Polina Buhrova competing at the 2022 World Junior Mixed Team Championships in Santander, Spain. (BWF/Badmintonphoto by Jnanesh Salian)

Polina Buhrova: Why Carolina Marín is my inspiration

However, that hasn't stopped her from regaining her ranking as Europe's best junior player, a position she first held in a year ago before dropping behind Lucía Rodríguez of Spain in October 2022.

The 18-year-old explains that she has a constant fire burning in her, inspired by Europe's first women's singles Olympic champion.

"When I was a bit younger, I liked Carolina Marín because she is so similar to my emotional mood," Buhrova says of the Spaniard.

"Not just because of the smashes or some tactics. Talking about her emotional mood all the time, her strategy, her energy, power.

"She never, never gave up. If you watch her matches, it's clear, you can see it all the time."

The Ukrainian's journey in badminton

Buhrova got into the sport almost by accident. Long before Marín became her inspiration by winning gold at Rio 2016, the young Ukrainian had been looking for a way to stay in shape.

"I started my career in school – I was just a bit plumper than now and I came to the sports section to try to be taller and to [lose weight]," she laughs.

"But after this, my coach was really interested in my badminton because I was playing so fast and with emotion."

That emotion served her well as she quickly realised she had a talent for the sport, one that has taken her as high as third in the world junior rankings.

"[Coach] said that I was good at this sport because these were the most important things for Europeans in badminton, so I started to train harder and I saw the good results, good performance," she explains.

But while she had the talent, Buhrova shares that she advanced further than her peers because she always did more.

"I was a bit different from other children; all the time I just tried to be honest with myself and with my badminton. I did whatever I could with my performance."

Polina Buhrova reacts at the BWF World Junior Championships 2022 in Santander, Spain.
Polina Buhrova reacts at the BWF World Junior Championships 2022 in Santander, Spain. (BWF/Badmintonphoto by Jnanesh Salian)

How badminton keeps Polina Buhrova going

Despite the situation at home, Buhrova is focussing on her badminton, with the goal of performing well at next year's European Games in Poland, where there will be Olympic qualification ranking points on offer for Paris 2024.

She is basing herself in Italy in the meantime for tournaments, "because I must prepare for the European Games which will be in 2023."

Through all this, her love of badminton – and the inspiration from Marín – keeps the young Ukrainian going.

"I like badminton because it's so quick and you must think so quickly also.

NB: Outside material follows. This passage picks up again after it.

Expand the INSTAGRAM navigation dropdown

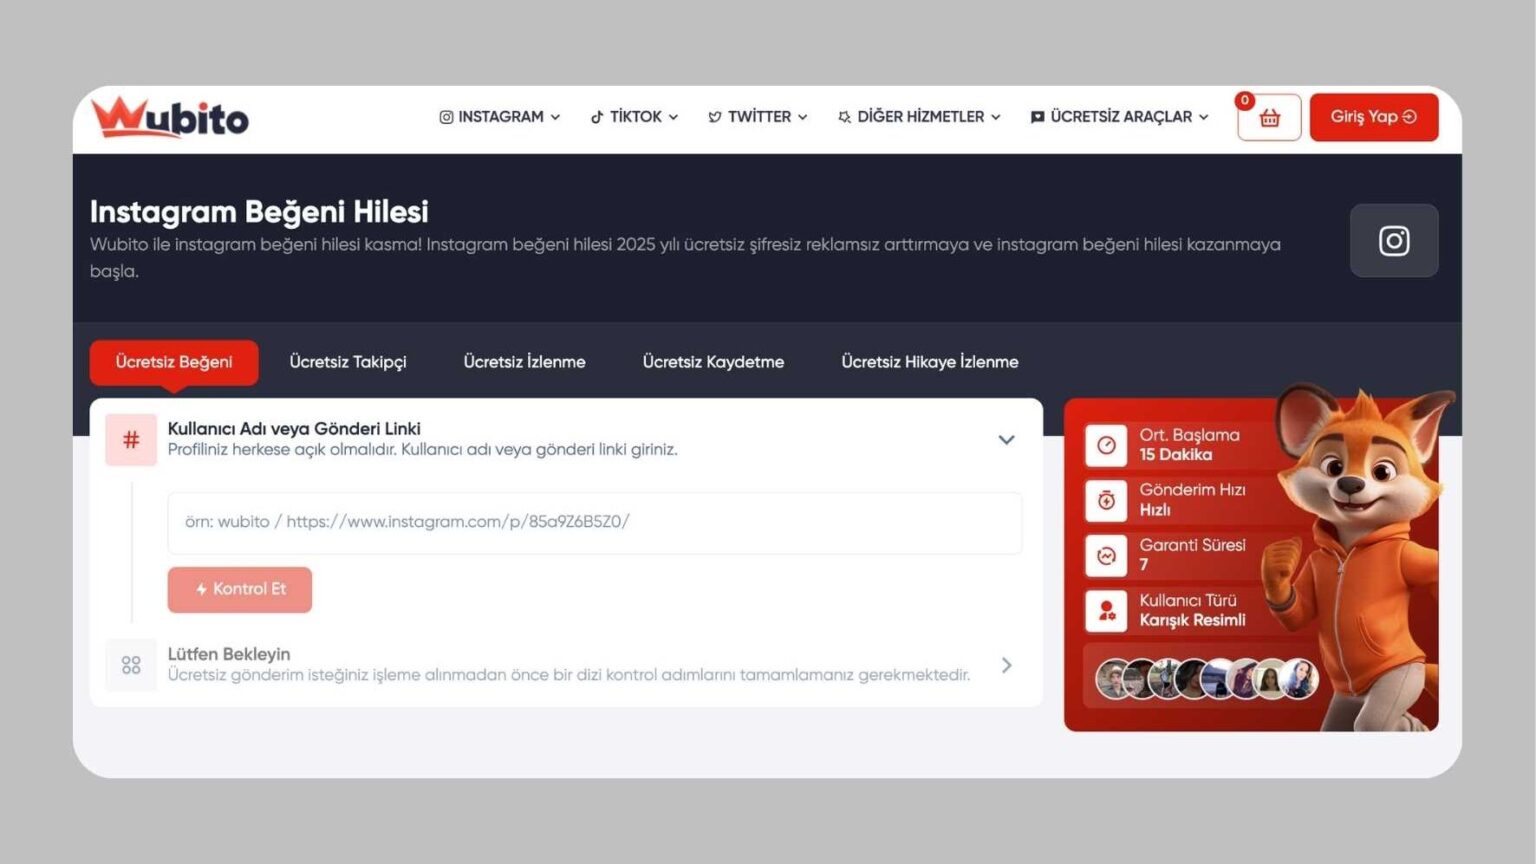498,117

It's about the process of winning when you play a hard match, when you understand the opponent is so difficult for you and you can do some amazing shots, amazing tricks, and at the end you get the end – and this feels amazing.

"Now when I go to tournaments, it's a bit harder because sometimes after tournaments, if you feel a bit upset or sad, you can just go home to your parents, your friends, just relax a bit.

"But now I haven't this opportunity, so I must prepare everything by myself."

That said, the adversity hasn't stopped Buhrova from dreaming big.

"Of course, my dream is to be Olympic champion and not only once.

"I want to be the new legend for European badminton."